→ **Work to complete**:
Your answer must repeat all of the entries word for word, without any images.
---------- Supplied entries
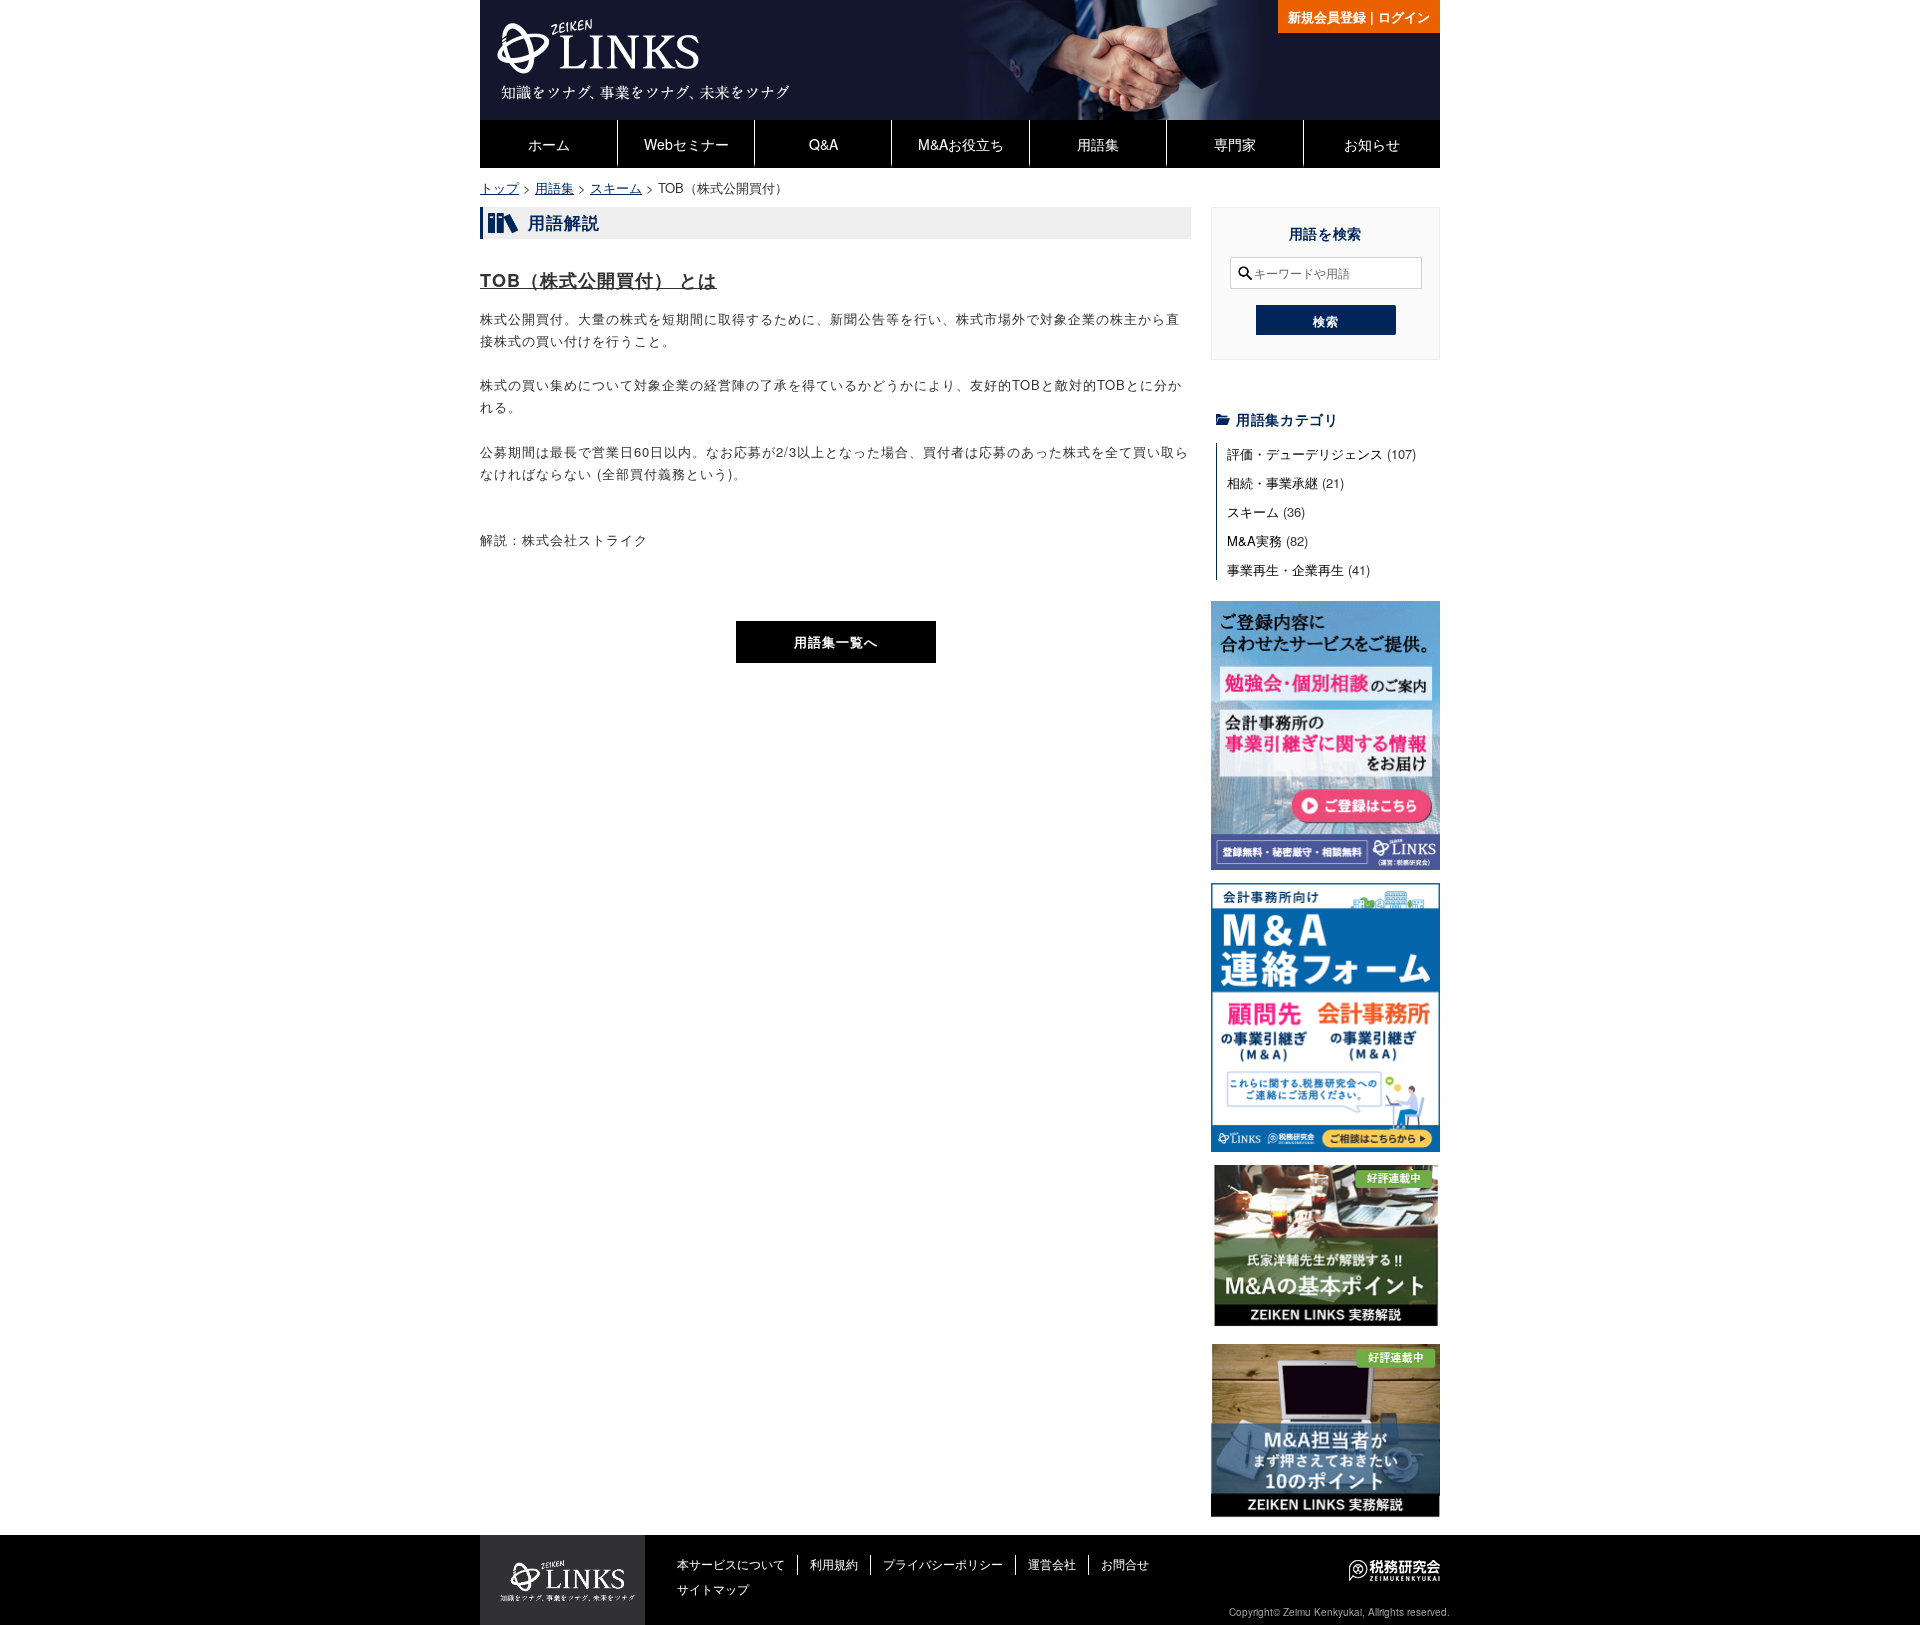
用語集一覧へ (836, 641)
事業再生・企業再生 (1285, 569)
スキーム (1253, 511)
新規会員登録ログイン (1359, 16)
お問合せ (1125, 1563)
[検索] (1326, 320)
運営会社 (1052, 1563)
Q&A (823, 144)
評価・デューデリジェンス (1305, 453)
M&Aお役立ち (961, 144)
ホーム (549, 144)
--------------------
→ **Written solution**:
用語集一覧へ (836, 641)
事業再生・企業再生 (1285, 569)
スキーム (1253, 511)
新規会員登録ログイン (1359, 16)
お問合せ (1125, 1563)
[検索] (1326, 320)
運営会社 (1052, 1563)
Q&A (823, 144)
評価・デューデリジェンス (1305, 453)
M&Aお役立ち (961, 144)
ホーム (549, 144)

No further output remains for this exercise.